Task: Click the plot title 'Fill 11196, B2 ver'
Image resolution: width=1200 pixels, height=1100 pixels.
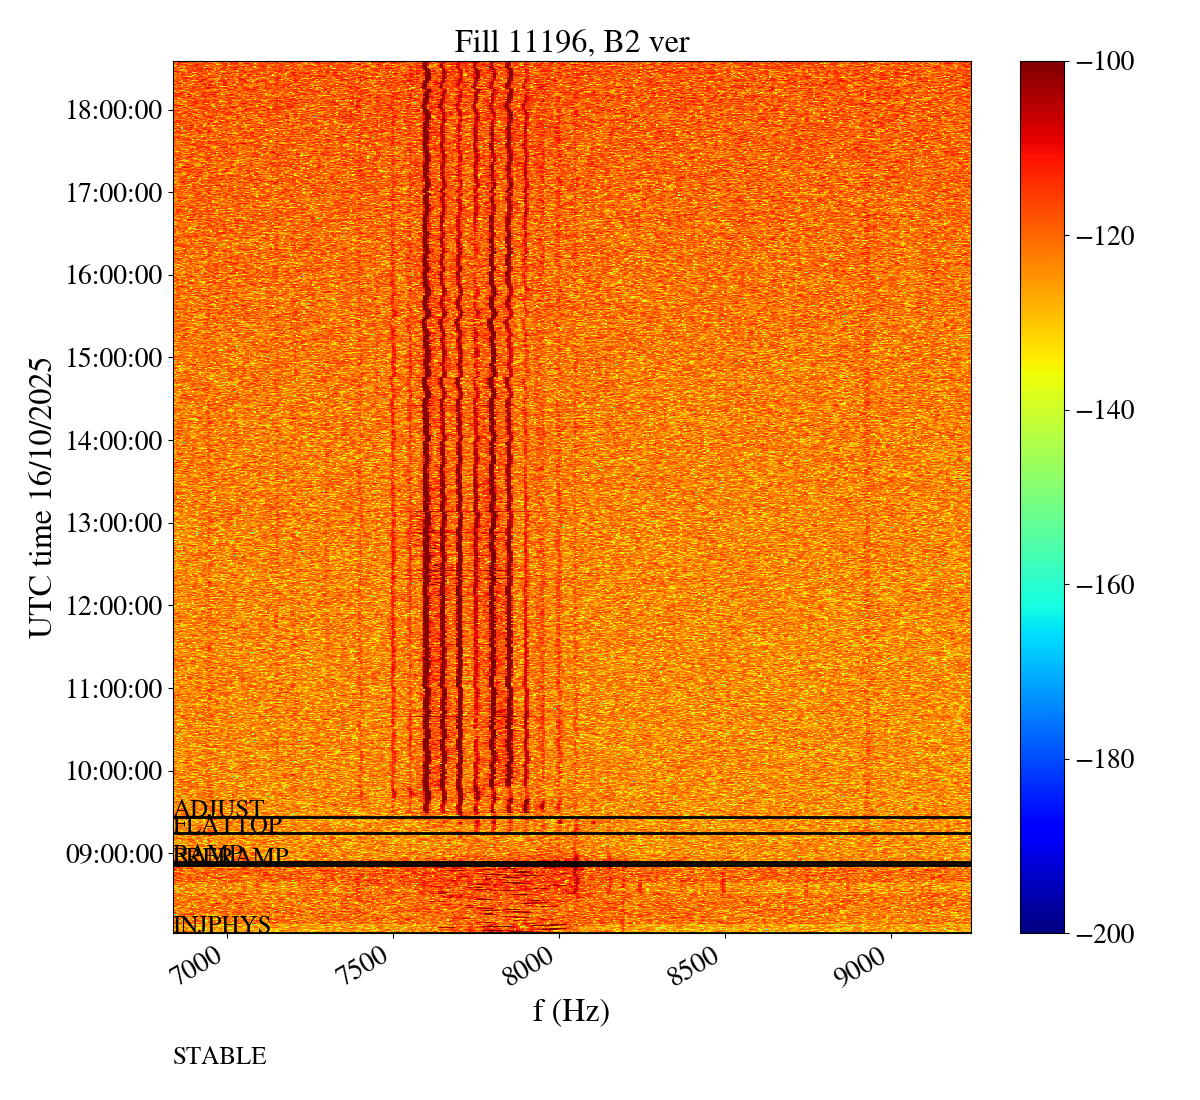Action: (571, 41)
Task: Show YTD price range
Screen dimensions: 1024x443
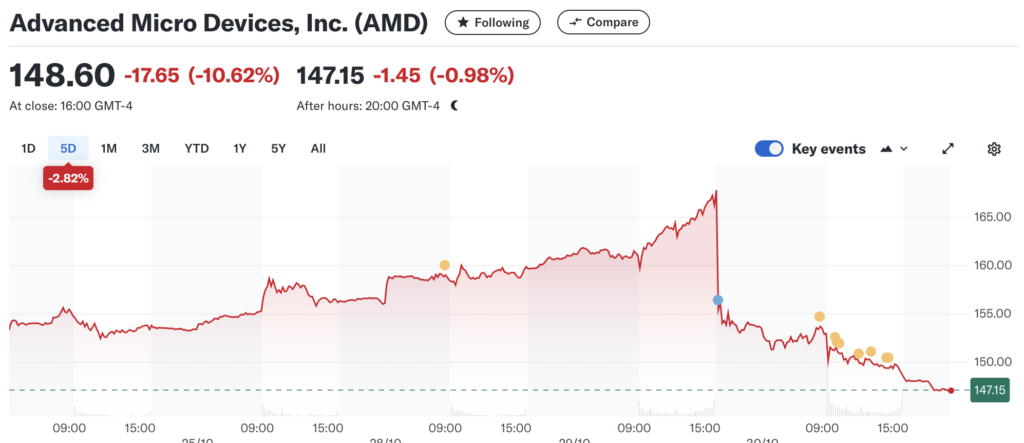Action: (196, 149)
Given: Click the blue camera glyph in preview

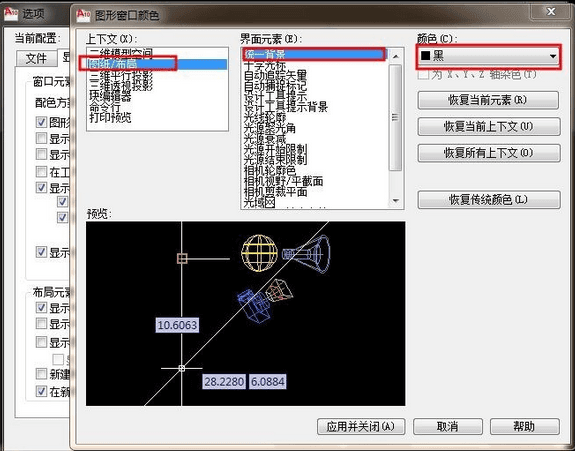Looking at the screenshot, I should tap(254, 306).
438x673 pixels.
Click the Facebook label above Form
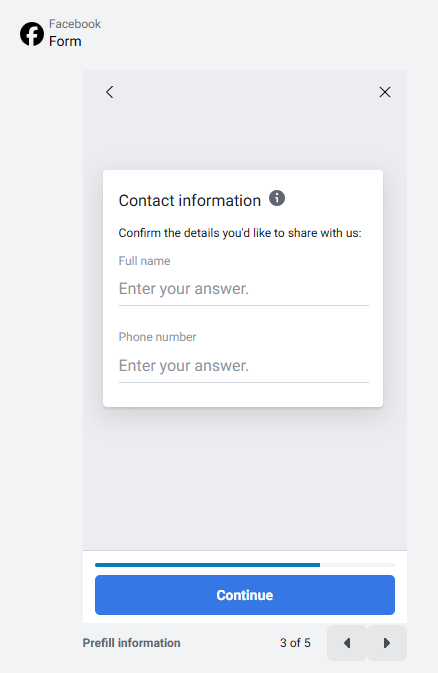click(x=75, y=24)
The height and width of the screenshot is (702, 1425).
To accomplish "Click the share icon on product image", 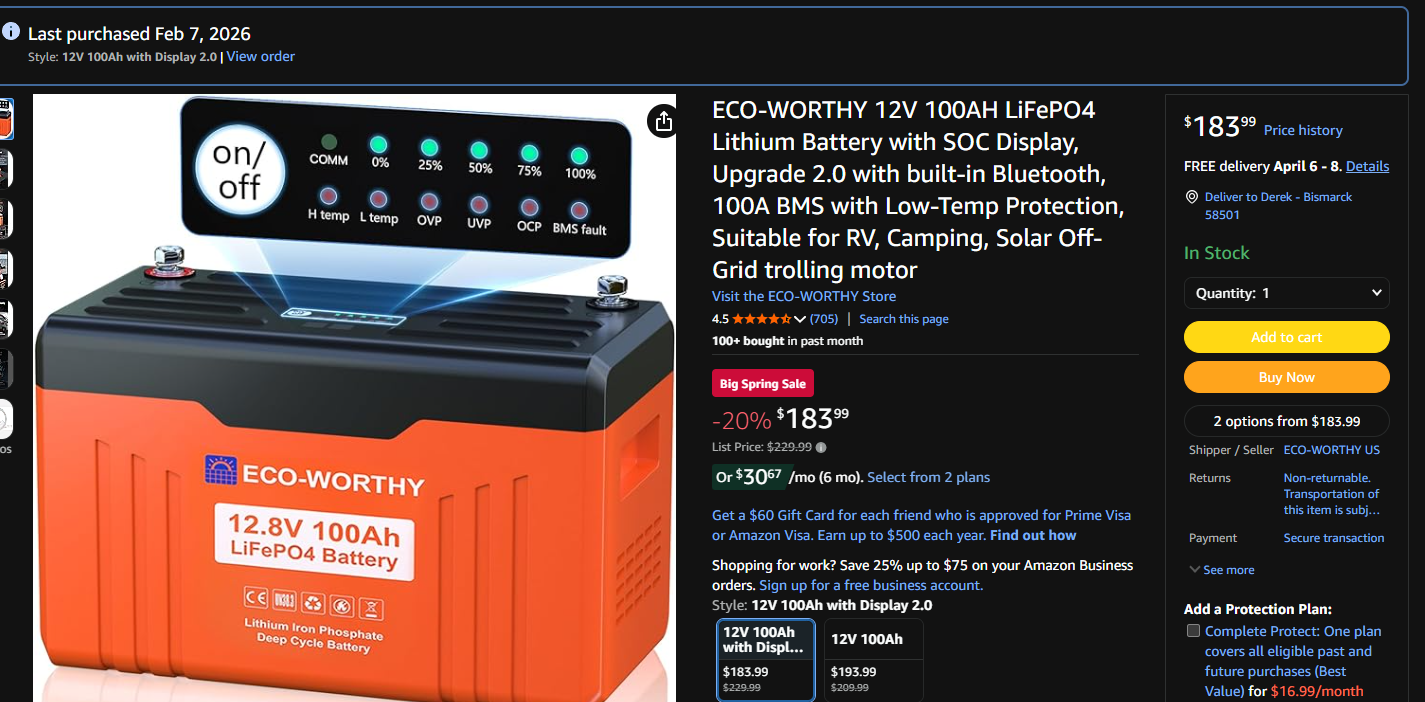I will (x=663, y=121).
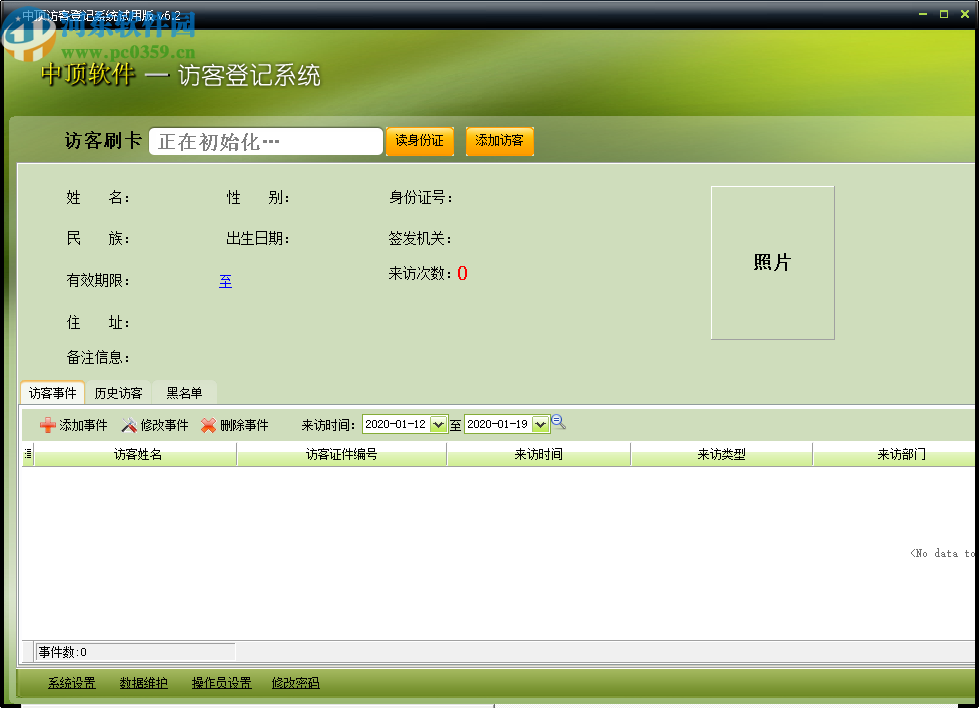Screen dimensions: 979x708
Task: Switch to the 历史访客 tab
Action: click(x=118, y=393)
——————————
In the answer, set down only the lines from the opening line of the listing through the line that holds "The height and", exactly as they appear, minus the pictures.

Task: Click the plot title 'Fill 11196, B2 ver'
Image resolution: width=1200 pixels, height=1100 pixels.
Action: (571, 41)
Task: Show YTD price range
Screen dimensions: 1024x443
Action: (196, 149)
Given: Click the blue camera glyph in preview

Looking at the screenshot, I should tap(254, 306).
438x673 pixels.
Click the Facebook label above Form
click(x=75, y=24)
The height and width of the screenshot is (702, 1425).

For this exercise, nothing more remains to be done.